* READING PASSAGE:
---
In the main body of this article I use the research results to roughly predict how often wind power will cover all the UK’s needs by 2035, displacing all other forms of generation, including nuclear. This is an amateur example of how the Staffell and Pfenninger tools can be used.
What do the results mean for the UK?
Staffell and Pfenninger have counted the capacity of new wind farms now under construction or at some point in the UK planning process. They indicate that within twenty years the country could have up to 42.3 gigawatts (GW) of turbines. (The figure today is about 13 GW, including those not connected to the main transmission grid).
42.3 GW working at a capacity factor of 39.4% will provide about 146 Terawatt hours (TWh) of electricity. This is about 40% of the UK’s total need at present. National demand has been generally falling in recent years as a result of energy efficiency. This may continue, particularly as LED lighting replaces halogens and other types of bulbs. But new demands for power for charging cars and heating homes using heat pumps may stabilise the downward trend and will, in all probability, cause power needs to start to rise by the middle of the next decade. But 146 TWh will still provide a large fraction of total national requirements.
More specifically, what does greater wind output imply for other sources of electricity generation in the UK?
---
* INSTRUCTION A:
In the passage on UK wind power, rewrite the paragraph beginning "42.3 GW working at a capacity factor" as a short bulleted list that keeps its main facts.
---
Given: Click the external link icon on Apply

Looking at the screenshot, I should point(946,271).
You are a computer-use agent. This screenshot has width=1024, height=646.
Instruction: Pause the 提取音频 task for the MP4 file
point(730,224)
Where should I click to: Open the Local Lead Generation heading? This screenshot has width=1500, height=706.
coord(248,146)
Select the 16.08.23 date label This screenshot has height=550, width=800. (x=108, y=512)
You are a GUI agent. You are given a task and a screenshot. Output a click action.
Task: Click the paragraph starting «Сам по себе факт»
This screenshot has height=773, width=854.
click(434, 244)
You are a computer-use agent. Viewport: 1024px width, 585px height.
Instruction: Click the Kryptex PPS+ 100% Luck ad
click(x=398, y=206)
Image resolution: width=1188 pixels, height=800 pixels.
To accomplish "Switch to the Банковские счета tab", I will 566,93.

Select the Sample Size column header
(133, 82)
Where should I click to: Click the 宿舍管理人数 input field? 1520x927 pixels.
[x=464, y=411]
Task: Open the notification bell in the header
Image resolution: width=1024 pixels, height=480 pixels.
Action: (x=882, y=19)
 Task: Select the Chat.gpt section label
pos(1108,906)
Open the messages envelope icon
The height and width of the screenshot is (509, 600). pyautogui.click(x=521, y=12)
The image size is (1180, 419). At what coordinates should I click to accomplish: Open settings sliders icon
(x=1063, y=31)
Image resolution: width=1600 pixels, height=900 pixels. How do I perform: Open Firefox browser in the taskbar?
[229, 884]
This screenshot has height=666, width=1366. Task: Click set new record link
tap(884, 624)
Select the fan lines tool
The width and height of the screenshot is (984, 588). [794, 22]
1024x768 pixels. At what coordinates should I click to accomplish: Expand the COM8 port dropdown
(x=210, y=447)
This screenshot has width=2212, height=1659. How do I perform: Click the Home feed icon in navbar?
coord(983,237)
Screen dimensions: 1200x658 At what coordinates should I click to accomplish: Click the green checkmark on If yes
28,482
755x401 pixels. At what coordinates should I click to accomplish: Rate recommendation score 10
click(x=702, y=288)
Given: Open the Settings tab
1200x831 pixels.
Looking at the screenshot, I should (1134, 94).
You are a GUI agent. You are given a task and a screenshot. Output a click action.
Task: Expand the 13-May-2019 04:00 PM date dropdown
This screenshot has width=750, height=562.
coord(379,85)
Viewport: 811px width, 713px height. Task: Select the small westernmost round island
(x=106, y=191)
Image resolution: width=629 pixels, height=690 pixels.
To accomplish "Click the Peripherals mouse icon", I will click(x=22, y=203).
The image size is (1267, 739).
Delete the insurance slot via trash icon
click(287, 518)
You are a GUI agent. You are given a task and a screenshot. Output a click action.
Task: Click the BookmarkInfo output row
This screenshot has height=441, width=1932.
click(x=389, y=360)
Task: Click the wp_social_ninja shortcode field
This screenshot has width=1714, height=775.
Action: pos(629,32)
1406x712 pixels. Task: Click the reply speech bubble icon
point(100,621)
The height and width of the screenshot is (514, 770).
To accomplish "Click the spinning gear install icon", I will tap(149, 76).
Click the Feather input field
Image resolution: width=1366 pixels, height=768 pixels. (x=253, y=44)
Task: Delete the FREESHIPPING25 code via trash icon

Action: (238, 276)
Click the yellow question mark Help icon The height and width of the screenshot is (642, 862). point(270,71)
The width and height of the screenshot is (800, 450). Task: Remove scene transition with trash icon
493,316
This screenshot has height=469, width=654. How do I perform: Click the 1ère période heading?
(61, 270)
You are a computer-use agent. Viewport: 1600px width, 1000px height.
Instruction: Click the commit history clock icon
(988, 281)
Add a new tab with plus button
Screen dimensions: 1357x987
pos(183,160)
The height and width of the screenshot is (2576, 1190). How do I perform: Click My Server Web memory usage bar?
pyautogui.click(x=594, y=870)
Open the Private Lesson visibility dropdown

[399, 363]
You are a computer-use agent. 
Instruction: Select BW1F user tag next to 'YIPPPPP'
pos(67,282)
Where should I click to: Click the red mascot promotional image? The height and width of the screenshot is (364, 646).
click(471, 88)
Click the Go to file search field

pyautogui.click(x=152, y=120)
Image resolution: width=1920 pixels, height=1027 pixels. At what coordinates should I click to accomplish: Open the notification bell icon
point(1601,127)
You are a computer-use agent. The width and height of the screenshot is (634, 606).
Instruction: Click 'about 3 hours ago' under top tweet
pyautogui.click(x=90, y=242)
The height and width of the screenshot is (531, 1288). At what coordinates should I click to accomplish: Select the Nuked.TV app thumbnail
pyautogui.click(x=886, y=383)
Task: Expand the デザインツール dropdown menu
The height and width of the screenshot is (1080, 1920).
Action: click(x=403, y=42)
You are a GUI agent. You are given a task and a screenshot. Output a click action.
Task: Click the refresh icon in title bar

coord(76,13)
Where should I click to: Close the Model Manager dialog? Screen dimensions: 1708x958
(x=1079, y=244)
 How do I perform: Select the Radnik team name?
---
* INSTRUCTION B:
Convert the entries, everything from the line containing "755x401 pixels. At" down through the line containing "Looking at the screenshot, I should (1134, 94).", into a JSON list of strings with one string per line and blank lines omitted.

* TASK OUTPUT A:
- At a 39.4% capacity factor, 42.3 GW of turbines would generate about 146 TWh of electricity, roughly 40% of current UK demand.
- National demand has generally fallen in recent years because of energy efficiency, and LED lighting replacing halogen and other bulbs may continue this trend.
- New demand from car charging and heat pumps may halt the decline and will probably push power needs upward by the middle of the next decade.
- Even so, 146 TWh would still meet a large share of national requirements.

* TASK OUTPUT B:
[
  "755x401 pixels. At what coordinates should I click to accomplish: Rate recommendation score 10",
  "click(x=702, y=288)",
  "Given: Open the Settings tab",
  "1200x831 pixels.",
  "Looking at the screenshot, I should (1134, 94)."
]